Bill 36-0192, sponsored by Senator Alma Francis Heyliger, would also create new reporting requirements, allow financial institutions to temporarily hold certain transactions and require training and public education intended to prevent financial exploitation.

The measure, titled the Senior Financial Protection and Promissory Note Abuse Prevention Act, would add a new Section 15A to Title 34, Chapter 15 of the Virgin Islands Code.

The bill states that “it shall be unlawful for any person to use fraud, coercion, or undue influence to induce a senior to sign a promissory note.”

Presenting the legislation before the Committee on Culture, Youth, Aging, Sports and Parks, Ms. Francis Heyliger said its purpose is to “punish people and to help prevent people from hurting the very individuals that we as representatives have to look out for: our seniors.”

“I have heard some horror stories, and then you have situations where you come to the realization that a lot of the people that are hurting our seniors are their very own family members,” she lamented.

DHS Warns of Increasingly Complex Exploitation

Department of Human Services Assistant Commissioner Taetia Phillips-Dorsett told lawmakers that financial exploitation is becoming “increasingly sophisticated and widespread.”

She said older residents face growing risks from “individuals who misuse trust, authority, or access to deprive them of their financial security.”

Ms. Phillips-Dorsett cited a Congressional Research Service report finding that between June 2022 and June 2023, “financial institutions filed 155,415 reports of suspected elder financial exploitation, tied to about $27 billion in suspicious activity.”

Locally, DHS “regularly encounters local cases of financial exploitation that are both highly complex and deeply damaging,” she said.

Cases involving promissory notes and informal lending arrangements are “particularly concerning,” Ms. Phillips-Dorsett testified.

Bill 36-0192 would expand reporting obligations and designate DHS as the agency responsible for receiving allegations involving promissory-note exploitation.

Ms. Phillips-Dorsett cautioned that if the volume of reports increases, “necessary investments” may be required to “ensure effective and timely response.”

She also warned that although the legislation’s training and public education provisions are important, “these initiatives come with real costs that DHS has not currently budgeted for.”
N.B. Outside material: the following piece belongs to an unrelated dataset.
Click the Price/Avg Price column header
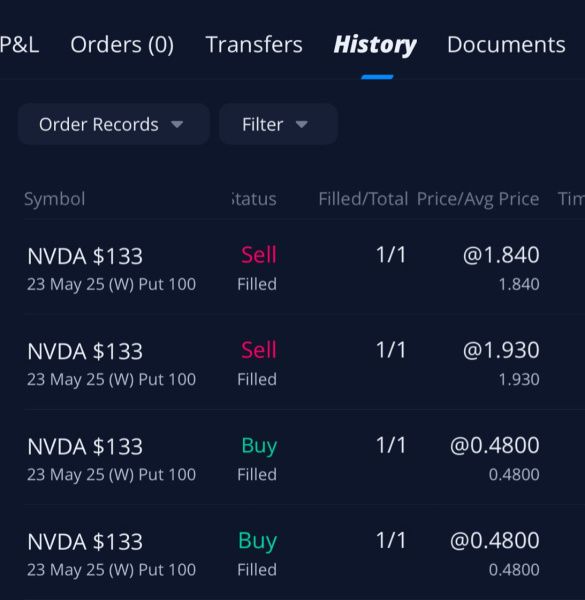coord(478,199)
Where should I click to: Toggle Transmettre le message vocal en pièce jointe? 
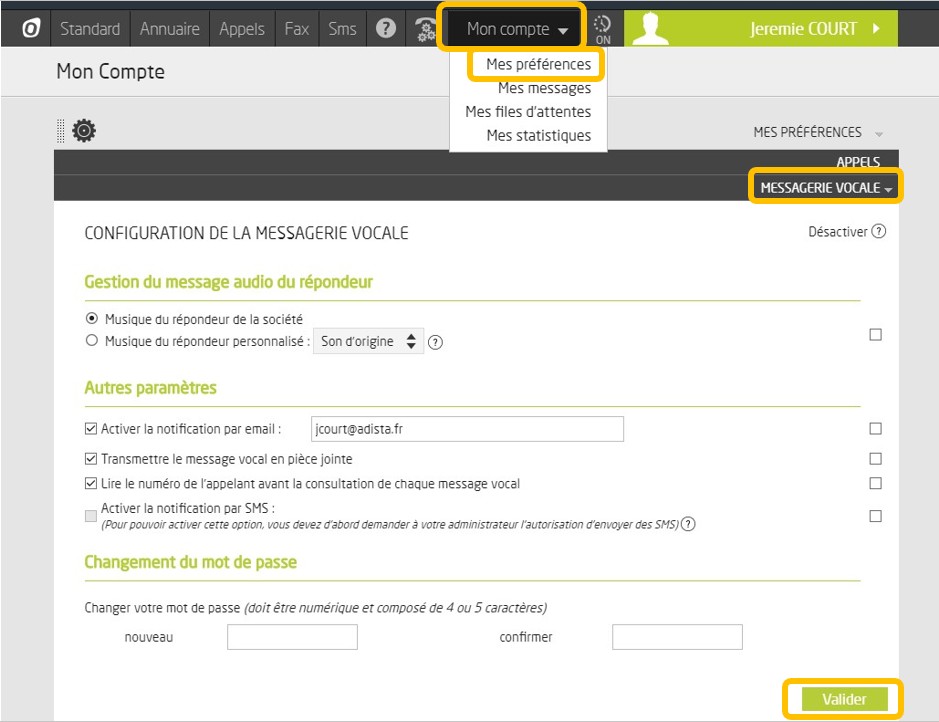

Banking Regulator Supports Bill, Recommends Changes 

The Division of Banking, Insurance, and Financial Regulation also supported the legislation.

Director Glendine Matthew described the discussion as “both timely and critical.”

With adults 65 and older now accounting for “more than 21 percent of the territory’s population”, Ms. Matthew said seniors living independently are increasingly vulnerable to “sophisticated financial scams and exploitation.”

She recommended several revisions to “enhance clarity,” including adding a definition of financial institutions and revising which entities would fall under that term.

Ms. Matthew also recommended changing the bill’s immediate reporting requirement for transaction holds to a 24-hour reporting period.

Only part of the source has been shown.